▸ Work request
Your task is to restate exactly the lines from the one holding "You are a computer-use agent. Image" to the end of the entries below, inclusive.

▸ The records
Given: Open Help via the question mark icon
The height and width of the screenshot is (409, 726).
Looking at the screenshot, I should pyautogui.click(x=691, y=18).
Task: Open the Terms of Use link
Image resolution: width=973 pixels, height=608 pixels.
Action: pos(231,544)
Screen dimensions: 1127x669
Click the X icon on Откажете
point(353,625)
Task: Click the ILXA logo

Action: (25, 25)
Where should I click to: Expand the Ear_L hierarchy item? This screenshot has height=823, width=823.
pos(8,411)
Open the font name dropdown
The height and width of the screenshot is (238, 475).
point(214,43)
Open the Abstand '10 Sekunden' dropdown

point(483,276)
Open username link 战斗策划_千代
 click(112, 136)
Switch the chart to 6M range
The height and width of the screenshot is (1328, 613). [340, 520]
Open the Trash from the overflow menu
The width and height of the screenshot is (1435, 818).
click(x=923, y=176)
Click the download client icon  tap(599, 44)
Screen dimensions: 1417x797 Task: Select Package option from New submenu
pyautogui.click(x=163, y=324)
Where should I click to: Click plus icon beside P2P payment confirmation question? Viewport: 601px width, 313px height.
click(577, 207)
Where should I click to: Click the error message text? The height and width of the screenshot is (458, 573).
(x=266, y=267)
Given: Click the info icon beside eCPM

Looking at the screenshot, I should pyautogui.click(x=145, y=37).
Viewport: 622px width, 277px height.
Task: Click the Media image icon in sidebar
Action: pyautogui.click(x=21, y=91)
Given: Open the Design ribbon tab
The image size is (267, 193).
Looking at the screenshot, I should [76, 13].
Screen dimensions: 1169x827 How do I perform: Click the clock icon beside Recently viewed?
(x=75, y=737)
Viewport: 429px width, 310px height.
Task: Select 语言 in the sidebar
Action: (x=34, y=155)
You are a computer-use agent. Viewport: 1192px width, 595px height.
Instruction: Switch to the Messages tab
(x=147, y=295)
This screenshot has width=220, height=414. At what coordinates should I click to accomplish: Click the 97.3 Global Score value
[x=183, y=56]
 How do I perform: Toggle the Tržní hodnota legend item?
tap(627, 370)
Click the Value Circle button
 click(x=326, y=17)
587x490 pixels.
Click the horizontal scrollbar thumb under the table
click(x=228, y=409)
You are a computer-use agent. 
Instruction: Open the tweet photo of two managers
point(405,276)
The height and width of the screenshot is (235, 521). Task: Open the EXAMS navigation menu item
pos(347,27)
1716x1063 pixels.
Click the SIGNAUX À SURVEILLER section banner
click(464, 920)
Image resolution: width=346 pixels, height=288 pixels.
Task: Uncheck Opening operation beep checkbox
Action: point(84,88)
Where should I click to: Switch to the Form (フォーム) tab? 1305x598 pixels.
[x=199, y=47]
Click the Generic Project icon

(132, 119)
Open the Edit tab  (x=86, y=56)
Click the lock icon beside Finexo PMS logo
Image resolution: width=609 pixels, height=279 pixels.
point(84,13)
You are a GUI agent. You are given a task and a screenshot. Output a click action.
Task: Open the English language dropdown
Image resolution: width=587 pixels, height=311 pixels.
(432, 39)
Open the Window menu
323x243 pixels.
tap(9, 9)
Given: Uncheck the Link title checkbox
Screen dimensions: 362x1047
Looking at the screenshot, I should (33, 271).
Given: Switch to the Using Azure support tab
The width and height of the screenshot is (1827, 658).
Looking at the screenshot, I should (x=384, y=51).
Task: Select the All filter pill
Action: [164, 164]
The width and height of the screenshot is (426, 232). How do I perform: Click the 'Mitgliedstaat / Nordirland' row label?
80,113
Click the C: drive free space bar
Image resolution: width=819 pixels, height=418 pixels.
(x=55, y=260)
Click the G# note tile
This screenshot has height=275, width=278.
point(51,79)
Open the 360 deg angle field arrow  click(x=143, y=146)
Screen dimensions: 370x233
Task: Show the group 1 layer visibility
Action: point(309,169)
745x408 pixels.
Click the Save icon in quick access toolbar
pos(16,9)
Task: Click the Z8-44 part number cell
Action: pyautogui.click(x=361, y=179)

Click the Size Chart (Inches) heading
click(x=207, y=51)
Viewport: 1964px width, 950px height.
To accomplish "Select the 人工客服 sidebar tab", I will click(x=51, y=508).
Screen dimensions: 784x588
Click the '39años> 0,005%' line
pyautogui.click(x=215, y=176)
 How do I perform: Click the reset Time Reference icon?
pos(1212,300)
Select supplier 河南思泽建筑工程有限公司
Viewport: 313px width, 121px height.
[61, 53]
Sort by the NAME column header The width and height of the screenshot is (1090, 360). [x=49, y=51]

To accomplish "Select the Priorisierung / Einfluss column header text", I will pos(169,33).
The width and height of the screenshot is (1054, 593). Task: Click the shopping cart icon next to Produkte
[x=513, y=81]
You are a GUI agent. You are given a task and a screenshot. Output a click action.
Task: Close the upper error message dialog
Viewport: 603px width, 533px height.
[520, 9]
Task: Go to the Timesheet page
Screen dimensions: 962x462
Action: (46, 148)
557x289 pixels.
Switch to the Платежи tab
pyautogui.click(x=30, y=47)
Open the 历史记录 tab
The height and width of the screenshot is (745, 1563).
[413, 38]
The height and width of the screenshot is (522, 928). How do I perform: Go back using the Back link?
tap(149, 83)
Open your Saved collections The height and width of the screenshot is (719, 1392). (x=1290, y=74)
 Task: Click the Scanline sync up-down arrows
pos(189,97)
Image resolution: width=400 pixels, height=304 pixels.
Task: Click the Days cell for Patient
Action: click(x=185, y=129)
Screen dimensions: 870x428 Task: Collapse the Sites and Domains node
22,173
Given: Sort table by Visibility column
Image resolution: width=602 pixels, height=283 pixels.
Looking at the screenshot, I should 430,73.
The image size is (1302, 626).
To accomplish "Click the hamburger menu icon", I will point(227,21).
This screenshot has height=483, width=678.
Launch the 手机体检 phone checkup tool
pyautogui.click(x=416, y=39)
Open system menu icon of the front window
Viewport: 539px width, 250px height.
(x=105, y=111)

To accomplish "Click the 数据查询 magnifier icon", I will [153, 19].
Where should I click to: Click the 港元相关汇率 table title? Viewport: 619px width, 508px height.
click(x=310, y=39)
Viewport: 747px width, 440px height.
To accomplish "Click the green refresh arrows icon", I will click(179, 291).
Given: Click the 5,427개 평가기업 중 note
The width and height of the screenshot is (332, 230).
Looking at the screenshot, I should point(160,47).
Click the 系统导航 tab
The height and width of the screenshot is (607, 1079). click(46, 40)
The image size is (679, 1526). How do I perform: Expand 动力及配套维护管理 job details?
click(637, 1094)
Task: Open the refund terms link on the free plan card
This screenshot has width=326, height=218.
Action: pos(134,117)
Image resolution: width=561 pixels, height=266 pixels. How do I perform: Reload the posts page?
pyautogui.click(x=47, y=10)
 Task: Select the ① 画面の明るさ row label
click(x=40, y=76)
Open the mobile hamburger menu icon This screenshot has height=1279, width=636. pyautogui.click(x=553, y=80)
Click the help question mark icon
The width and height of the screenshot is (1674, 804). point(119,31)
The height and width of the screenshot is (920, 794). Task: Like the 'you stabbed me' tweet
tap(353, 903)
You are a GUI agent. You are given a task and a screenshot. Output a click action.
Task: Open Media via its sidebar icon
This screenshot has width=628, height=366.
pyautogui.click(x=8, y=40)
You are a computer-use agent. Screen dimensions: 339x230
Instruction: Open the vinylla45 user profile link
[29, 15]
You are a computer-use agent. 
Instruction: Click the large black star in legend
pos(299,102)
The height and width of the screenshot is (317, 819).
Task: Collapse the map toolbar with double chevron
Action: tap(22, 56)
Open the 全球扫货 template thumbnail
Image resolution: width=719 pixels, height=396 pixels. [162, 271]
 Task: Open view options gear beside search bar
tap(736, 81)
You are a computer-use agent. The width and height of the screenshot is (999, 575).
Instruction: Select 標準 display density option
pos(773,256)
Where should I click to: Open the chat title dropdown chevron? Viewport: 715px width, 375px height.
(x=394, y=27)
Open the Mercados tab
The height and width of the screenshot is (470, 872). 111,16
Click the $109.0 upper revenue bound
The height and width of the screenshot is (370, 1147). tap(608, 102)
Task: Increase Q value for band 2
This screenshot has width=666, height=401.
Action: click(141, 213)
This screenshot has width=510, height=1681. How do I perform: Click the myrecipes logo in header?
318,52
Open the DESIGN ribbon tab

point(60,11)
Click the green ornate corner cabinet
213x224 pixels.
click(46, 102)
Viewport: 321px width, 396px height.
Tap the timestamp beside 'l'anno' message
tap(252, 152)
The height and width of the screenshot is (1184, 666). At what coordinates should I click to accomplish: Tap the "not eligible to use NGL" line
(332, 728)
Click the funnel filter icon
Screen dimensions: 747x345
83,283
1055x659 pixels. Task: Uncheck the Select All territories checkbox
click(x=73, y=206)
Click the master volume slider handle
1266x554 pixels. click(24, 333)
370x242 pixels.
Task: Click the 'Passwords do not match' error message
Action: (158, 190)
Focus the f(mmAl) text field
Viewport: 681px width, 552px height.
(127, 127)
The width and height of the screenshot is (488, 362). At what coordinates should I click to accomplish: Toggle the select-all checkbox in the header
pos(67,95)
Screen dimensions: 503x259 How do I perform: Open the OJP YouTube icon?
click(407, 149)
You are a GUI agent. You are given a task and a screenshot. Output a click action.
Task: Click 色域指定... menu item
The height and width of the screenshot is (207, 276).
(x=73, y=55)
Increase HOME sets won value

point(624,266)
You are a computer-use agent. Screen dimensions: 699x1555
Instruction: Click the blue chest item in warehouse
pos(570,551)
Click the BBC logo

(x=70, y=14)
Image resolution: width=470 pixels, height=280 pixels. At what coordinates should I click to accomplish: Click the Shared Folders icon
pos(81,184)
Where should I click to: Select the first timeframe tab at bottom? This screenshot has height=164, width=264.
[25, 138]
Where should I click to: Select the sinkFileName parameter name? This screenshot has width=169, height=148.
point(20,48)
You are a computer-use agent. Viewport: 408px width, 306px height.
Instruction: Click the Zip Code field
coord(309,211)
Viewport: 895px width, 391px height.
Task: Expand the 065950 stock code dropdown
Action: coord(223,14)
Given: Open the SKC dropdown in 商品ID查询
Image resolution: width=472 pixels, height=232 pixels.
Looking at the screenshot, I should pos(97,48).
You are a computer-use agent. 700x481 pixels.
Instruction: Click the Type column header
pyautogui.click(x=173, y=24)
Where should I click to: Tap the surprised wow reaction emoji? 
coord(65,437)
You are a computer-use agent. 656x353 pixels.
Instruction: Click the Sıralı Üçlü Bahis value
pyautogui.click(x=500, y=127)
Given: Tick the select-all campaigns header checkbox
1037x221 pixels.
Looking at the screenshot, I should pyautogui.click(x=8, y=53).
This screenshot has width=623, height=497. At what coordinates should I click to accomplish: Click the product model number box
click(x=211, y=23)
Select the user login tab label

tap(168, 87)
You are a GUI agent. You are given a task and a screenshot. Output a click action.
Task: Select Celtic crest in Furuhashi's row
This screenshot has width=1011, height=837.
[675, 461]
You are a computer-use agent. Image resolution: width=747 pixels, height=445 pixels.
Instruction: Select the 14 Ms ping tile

▸ Exercise response
You are a computer-use agent. Image resolution: width=747 pixels, height=445 pixels.
Instruction: Select the 14 Ms ping tile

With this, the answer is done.